▶ _What is expected_
Lines from the first one down to the one containing "This screenshot has width=1400, height=850." in the data below are the only ones needed; please return them exactly, both ends included.

[Data extracted from a collection]

►

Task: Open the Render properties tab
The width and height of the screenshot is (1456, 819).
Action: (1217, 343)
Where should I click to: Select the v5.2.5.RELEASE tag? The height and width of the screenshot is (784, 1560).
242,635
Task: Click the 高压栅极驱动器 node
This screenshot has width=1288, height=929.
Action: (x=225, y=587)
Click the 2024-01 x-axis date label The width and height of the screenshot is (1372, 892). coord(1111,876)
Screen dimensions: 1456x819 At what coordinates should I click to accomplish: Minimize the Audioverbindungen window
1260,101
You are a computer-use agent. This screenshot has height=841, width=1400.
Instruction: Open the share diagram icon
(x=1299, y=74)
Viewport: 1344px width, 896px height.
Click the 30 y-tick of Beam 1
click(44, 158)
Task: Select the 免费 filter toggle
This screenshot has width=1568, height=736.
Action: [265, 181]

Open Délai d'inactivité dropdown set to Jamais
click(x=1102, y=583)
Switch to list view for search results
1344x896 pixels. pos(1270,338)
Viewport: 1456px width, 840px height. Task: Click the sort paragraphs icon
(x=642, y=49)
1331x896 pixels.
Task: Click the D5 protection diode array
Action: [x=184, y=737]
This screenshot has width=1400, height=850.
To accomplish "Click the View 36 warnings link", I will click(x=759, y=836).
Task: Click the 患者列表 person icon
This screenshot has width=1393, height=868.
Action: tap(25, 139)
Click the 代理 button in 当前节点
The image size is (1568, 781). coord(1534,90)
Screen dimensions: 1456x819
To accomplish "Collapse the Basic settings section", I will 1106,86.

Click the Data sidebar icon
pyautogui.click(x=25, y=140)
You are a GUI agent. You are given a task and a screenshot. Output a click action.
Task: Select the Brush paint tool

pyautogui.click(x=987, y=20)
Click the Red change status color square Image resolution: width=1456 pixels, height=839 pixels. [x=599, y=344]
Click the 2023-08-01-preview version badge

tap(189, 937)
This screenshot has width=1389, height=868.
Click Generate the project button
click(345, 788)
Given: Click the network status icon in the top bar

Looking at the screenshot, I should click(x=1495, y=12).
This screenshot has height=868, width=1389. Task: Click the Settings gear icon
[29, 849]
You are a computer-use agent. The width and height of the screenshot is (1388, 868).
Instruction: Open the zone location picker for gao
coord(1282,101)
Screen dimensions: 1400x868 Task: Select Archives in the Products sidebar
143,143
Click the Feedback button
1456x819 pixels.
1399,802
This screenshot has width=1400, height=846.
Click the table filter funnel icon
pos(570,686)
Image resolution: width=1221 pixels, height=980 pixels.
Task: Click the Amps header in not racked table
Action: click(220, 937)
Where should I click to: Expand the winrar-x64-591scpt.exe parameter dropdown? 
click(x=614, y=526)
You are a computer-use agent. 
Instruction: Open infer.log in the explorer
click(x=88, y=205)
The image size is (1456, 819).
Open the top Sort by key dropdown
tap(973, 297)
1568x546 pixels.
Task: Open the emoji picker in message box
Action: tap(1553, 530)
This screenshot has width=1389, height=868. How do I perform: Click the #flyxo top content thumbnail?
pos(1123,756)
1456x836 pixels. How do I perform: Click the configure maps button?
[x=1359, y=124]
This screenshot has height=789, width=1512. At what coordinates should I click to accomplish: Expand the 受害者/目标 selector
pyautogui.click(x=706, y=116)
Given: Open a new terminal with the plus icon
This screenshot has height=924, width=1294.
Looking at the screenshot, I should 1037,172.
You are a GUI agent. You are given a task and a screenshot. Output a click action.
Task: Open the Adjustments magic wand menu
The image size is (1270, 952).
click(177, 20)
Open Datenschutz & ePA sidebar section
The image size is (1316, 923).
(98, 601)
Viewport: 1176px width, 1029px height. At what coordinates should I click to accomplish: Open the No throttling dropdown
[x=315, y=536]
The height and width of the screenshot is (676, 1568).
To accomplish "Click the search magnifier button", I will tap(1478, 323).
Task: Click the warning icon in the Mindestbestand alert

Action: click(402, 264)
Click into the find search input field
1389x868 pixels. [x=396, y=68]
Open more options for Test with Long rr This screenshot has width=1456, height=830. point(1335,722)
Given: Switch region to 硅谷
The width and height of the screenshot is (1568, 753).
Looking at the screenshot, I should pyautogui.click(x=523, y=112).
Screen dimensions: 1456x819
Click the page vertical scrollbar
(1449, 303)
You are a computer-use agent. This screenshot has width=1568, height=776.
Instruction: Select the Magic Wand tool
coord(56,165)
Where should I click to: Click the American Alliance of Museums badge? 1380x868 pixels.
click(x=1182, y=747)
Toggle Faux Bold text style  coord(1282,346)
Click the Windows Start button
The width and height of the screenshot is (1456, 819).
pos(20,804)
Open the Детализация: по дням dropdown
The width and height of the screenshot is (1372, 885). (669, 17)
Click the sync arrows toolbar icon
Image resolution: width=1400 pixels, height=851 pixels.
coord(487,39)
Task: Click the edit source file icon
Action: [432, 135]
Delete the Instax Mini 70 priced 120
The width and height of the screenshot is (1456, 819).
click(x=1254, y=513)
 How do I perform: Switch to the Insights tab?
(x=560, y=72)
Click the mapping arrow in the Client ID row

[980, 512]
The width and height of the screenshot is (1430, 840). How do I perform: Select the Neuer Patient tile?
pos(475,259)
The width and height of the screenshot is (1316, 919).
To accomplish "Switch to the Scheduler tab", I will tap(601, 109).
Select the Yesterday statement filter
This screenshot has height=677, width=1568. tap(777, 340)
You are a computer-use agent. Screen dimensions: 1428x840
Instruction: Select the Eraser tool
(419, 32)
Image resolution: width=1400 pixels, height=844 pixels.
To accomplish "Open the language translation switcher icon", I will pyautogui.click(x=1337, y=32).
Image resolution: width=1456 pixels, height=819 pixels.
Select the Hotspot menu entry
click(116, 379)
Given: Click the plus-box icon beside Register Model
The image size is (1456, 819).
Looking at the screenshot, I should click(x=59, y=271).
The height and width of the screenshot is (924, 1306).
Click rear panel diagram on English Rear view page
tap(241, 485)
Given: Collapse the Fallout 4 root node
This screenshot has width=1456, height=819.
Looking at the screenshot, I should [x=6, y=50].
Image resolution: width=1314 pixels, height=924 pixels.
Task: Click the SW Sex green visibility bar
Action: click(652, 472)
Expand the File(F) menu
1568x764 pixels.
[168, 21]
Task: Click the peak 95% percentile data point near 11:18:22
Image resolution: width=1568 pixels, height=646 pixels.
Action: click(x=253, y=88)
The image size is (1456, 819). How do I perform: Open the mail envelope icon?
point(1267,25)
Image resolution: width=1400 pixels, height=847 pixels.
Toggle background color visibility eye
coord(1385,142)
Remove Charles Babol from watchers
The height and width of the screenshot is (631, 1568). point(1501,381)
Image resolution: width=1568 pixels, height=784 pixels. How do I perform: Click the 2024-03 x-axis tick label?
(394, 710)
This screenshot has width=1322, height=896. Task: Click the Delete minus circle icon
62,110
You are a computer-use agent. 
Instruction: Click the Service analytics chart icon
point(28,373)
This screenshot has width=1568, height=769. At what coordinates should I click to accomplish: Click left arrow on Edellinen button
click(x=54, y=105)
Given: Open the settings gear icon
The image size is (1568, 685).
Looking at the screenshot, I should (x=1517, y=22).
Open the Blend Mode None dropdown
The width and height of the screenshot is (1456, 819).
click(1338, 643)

◄

▶ _Solution to the exercise_
Task: Open the Render properties tab
The width and height of the screenshot is (1456, 819).
Action: (1217, 343)
Where should I click to: Select the v5.2.5.RELEASE tag? The height and width of the screenshot is (784, 1560).
242,635
Task: Click the 高压栅极驱动器 node
This screenshot has width=1288, height=929.
Action: (x=225, y=587)
Click the 2024-01 x-axis date label The width and height of the screenshot is (1372, 892). coord(1111,876)
Screen dimensions: 1456x819 At what coordinates should I click to accomplish: Minimize the Audioverbindungen window
1260,101
You are a computer-use agent. This screenshot has height=841, width=1400.
Instruction: Open the share diagram icon
(x=1299, y=74)
Viewport: 1344px width, 896px height.
Click the 30 y-tick of Beam 1
click(44, 158)
Task: Select the 免费 filter toggle
This screenshot has width=1568, height=736.
Action: [265, 181]

Open Délai d'inactivité dropdown set to Jamais
click(x=1102, y=583)
Switch to list view for search results
1344x896 pixels. pos(1270,338)
Viewport: 1456px width, 840px height. Task: Click the sort paragraphs icon
(x=642, y=49)
1331x896 pixels.
Task: Click the D5 protection diode array
Action: [x=184, y=737]
This screenshot has width=1400, height=850.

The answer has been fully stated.